── Input records ──
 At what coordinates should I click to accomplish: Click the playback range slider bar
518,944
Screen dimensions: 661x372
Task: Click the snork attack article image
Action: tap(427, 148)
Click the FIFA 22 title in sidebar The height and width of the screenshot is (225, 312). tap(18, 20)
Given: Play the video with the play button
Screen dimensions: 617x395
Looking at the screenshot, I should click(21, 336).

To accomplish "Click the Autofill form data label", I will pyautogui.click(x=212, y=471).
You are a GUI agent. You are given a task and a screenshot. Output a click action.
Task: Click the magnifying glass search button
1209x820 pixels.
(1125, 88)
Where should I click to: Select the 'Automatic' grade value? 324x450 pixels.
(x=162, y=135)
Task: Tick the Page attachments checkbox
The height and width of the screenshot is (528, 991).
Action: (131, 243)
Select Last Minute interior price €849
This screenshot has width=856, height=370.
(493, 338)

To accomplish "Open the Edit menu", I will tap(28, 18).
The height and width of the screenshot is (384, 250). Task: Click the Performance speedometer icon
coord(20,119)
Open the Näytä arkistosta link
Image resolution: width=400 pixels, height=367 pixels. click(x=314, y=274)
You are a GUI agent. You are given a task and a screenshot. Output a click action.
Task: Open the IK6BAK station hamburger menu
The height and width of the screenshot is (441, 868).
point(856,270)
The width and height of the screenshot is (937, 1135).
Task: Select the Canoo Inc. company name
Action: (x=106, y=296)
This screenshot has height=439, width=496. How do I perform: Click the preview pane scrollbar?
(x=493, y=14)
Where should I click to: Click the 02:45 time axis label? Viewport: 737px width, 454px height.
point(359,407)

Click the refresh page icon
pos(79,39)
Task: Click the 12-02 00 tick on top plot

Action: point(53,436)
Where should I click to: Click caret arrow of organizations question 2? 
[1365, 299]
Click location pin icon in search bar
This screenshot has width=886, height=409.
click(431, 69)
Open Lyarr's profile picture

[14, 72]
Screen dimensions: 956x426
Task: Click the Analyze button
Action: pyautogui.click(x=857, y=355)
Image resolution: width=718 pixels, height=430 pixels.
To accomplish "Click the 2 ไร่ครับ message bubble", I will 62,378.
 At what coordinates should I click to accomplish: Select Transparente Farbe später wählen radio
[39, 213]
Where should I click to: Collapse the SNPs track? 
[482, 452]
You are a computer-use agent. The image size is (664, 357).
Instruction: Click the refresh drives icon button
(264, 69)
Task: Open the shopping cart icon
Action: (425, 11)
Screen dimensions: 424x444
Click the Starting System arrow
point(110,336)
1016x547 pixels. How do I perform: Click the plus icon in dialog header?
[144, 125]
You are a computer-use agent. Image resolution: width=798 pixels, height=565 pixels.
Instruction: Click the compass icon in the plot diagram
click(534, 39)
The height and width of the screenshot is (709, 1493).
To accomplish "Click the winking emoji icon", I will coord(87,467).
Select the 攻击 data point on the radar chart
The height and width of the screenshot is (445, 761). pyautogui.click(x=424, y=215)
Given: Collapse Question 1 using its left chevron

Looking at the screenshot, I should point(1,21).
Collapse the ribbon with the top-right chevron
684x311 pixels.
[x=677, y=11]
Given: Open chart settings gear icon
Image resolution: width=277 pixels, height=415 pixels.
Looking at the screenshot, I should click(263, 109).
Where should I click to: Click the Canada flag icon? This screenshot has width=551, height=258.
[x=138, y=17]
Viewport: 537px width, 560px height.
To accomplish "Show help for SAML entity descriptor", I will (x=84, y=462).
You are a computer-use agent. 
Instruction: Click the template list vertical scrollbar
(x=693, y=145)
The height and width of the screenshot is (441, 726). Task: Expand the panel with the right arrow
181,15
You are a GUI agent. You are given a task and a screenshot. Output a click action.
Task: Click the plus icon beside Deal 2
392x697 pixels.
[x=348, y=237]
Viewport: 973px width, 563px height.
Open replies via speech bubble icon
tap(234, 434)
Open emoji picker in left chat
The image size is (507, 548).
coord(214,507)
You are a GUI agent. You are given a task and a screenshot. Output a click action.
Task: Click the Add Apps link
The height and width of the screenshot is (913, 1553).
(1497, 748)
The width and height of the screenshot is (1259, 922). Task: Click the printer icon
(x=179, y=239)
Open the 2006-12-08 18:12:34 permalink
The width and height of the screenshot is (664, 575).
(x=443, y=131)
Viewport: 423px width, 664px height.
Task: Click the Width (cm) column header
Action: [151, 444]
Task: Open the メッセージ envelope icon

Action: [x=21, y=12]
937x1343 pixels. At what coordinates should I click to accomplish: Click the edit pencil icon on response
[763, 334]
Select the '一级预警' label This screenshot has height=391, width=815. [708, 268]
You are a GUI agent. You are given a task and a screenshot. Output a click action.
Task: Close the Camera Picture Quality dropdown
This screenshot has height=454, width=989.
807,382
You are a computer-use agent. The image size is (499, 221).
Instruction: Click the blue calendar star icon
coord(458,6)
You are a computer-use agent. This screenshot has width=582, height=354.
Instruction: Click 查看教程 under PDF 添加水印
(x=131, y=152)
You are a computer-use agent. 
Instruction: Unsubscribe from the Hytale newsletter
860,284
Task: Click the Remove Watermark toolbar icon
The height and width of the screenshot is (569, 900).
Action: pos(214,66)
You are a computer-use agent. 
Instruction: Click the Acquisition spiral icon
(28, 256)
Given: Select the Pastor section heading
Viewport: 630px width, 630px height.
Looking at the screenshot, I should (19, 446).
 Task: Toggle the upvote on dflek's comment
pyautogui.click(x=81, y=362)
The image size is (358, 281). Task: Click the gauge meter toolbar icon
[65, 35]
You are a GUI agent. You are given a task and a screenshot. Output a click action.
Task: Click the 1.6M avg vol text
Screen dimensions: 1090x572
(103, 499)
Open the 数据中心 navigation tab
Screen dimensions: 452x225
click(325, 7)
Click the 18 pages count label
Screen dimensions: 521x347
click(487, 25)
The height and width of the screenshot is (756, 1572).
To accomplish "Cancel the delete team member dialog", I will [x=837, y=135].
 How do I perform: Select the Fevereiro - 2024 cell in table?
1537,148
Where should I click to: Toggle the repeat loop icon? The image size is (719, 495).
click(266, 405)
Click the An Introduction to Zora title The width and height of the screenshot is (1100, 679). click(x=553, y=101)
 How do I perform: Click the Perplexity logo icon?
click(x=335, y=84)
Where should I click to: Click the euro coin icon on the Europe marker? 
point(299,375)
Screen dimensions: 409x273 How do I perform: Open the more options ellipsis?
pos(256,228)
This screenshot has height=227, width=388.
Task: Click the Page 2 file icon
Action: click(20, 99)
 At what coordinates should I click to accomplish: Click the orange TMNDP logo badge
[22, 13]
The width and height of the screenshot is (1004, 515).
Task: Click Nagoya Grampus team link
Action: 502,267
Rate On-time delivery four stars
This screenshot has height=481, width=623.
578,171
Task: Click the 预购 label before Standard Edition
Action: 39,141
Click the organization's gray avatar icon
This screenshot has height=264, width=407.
───
Reproduce each line of the entries in which the word "computer" is found.

Completed exercise:
You are a computer-use agent. The image size is (664, 357).
You are a computer-use agent. Image resolution: width=798 pixels, height=565 pixels.
You are a computer-use agent. 
You are a computer-use agent. The image size is (499, 221).
You are a computer-use agent. This screenshot has width=582, height=354.
You are a computer-use agent. 
You are a computer-use agent. 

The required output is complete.